Cidadania Empresarial
No espaço de dois dias pude ouvir duas intervenções públicas de Alexandre Soares dos Santos, o “segundo homem mais rico de Portugal” segundo a Revista Forbes, na qual o empresário enfatizou as críticas à forma como o País tem sido desgovernado ao longo dos últimos anos e ao sistema político no seu todo.
No primeiro caso, tratou-se da entrevista conduzida por José Gomes Ferreira dos “Negócios da Semana” da SIC Notícias, que teve lugar no dia em que o Governo finalmente reconheceu a necessidade do recurso à ajuda externa, depois de “meter a cabeça na areia durante seis anos” segundo o entrevistado do programa.
No segundo, na passada Sexta-feira, o líder do Grupo Jerónimo Martins participou em Braga em mais uma iniciativa do núcleo local da ACEGE – Associação Cristã de Empresários e Gestores, subordinada ao tema “Portugal tem futuro!”, correspondendo plenamente à mensagem de positivismo e superação que a organização presidida por António Pinto Leite quer veicular a nível nacional junto da classe empresarial.
De forma coerente, as ditas intervenções expressaram pontos de vista similares sobre questões idênticas, ainda que ajustadas à natureza das circunstâncias e dos interlocutores. Assim, repetiram-se as ideias de que os principais males do nosso País são a “inércia”, a “incompetência”, a “falta de sentido de Estado”, a “perda da noção de ética” e a “passividade da Sociedade Civil”.
Para o actual Governo, sobraram as críticas pela forma como procurou ocultar a realidade da situação do País e retardou a intervenção determinada sobre os problemas que estão na base da crise económica e financeira com que nos confrontamos.
Para os partidos políticos em geral, ficou o reparo sobre o seu excessivo distanciamento da realidade das pessoas, sobre a perda de qualidade dos quadros partidários (“cujos currículos profissionais deviam ser conhecidos”) e sobre a forma como conduzem as suas intervenções sem atenção ao interesse do País.

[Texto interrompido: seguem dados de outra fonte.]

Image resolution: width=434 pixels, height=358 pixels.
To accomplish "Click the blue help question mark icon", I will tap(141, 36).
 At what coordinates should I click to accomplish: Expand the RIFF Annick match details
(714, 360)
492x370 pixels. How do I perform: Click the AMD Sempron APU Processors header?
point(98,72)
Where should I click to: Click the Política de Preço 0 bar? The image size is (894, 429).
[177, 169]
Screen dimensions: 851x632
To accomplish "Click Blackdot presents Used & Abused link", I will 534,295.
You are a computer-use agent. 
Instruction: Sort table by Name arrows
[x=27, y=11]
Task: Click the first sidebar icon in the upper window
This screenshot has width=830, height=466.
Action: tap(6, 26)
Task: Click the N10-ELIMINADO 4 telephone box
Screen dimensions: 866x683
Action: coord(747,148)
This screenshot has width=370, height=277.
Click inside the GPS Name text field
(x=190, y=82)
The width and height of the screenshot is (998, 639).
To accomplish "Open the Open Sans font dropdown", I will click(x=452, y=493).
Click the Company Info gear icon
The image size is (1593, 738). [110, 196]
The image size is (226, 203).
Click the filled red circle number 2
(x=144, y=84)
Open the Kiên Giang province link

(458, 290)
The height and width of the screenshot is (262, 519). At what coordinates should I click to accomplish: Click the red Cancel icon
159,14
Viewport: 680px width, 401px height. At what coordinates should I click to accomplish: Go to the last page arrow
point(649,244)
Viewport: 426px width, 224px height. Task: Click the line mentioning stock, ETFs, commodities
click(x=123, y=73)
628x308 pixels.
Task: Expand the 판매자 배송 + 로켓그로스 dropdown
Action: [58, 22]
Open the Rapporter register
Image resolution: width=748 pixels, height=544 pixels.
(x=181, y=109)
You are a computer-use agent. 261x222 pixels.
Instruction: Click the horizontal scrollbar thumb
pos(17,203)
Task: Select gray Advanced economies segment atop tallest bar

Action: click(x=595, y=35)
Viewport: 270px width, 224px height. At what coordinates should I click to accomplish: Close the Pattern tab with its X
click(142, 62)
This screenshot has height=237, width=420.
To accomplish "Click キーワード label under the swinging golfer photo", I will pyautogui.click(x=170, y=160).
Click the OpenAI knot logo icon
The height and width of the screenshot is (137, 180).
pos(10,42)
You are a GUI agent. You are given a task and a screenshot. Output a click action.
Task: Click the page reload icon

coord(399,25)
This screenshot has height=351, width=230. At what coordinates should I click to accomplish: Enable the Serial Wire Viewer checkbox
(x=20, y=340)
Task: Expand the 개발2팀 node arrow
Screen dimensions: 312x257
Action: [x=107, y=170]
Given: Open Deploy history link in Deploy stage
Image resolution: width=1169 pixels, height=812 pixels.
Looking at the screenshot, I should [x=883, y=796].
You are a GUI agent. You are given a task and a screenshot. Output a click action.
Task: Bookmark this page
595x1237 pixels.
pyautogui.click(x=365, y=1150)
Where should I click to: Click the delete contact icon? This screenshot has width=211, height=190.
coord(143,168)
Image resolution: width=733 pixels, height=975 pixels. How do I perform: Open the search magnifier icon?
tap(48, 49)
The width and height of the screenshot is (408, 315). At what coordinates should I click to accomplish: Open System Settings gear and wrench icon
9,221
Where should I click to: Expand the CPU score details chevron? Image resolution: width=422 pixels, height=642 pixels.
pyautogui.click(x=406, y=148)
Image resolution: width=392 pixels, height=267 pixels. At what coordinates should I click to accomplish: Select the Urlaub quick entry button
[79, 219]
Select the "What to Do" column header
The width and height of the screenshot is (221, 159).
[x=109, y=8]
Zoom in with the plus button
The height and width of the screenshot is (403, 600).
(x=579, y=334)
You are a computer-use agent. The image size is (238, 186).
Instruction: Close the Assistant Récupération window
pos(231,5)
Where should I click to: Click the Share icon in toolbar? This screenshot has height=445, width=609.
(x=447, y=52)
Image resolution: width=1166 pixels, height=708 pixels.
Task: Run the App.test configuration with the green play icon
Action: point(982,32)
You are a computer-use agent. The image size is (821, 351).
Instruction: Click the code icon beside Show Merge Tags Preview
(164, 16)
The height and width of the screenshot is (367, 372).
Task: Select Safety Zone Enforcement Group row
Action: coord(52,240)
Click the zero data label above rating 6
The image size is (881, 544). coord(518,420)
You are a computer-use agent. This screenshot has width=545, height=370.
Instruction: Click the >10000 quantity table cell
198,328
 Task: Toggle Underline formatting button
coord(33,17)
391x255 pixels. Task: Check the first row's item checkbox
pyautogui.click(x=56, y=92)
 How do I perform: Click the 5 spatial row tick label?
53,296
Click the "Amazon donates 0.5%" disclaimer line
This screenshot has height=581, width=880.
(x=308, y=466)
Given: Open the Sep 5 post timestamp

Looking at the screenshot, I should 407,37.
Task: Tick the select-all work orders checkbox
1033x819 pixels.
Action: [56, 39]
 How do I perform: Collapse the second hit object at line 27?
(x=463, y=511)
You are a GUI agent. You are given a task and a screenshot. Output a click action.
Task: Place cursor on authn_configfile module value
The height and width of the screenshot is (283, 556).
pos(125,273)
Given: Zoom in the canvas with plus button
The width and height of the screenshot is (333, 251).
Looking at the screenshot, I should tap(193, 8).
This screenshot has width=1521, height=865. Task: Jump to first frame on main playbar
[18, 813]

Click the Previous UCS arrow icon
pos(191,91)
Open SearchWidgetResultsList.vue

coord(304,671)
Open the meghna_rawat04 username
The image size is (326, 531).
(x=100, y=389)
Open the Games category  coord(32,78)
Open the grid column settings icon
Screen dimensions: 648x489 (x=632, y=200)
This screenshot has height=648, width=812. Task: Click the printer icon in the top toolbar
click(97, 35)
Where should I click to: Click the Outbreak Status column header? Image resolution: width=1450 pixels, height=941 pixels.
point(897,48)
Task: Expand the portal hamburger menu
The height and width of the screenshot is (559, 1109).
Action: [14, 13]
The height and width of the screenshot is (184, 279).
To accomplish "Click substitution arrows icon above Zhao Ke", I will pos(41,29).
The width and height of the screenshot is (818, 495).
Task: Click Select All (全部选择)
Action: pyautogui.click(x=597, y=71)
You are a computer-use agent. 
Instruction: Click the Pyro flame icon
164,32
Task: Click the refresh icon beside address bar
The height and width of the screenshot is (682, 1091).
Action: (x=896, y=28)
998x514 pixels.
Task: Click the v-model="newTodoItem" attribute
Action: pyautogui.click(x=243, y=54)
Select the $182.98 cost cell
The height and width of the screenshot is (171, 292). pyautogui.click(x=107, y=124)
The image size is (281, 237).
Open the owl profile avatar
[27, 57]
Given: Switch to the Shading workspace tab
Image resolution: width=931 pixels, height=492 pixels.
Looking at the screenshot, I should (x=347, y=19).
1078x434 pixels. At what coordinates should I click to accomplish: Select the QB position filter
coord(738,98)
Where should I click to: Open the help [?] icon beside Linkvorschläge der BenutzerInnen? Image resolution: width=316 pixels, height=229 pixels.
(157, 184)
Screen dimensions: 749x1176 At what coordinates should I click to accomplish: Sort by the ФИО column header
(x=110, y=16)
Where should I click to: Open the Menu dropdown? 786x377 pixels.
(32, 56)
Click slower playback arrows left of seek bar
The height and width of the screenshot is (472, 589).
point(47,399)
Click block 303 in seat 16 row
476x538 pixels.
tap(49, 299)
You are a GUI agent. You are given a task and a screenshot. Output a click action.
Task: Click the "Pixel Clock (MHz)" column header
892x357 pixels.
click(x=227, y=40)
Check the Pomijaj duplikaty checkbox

Ainda assim, entende, as principais culpas estão na Sociedade Civil, pela forma como se acomodou, como se entregou ao “endossar de queixas para terceiros” e como se absteve de cumprir o seu papel, dando o seu melhor para ultrapassar as dificuldades com que nos fomos deparando.
Para o futuro, a solução é só uma: por entre os sacrifícios, trabalho, de forma a sustentar a esperança convicta de que seremos capazes de ultrapassar a crise e de nos motivarmos para fazer melhor, “assumindo as nossas próprias responsabilidades”.
Através deste tipo de intervenções corajosas e desassombradas – que vão muito para lá da contestação hoje socialmente correcta ao regime democrático e a status quo partidário, Soares dos Santos tem vindo a conseguir uma crescente simpatia popular, que o colocam num patamar superior ao que a sua capacidade de gestão e o sucesso do seu projecto internacional por si só já justificariam.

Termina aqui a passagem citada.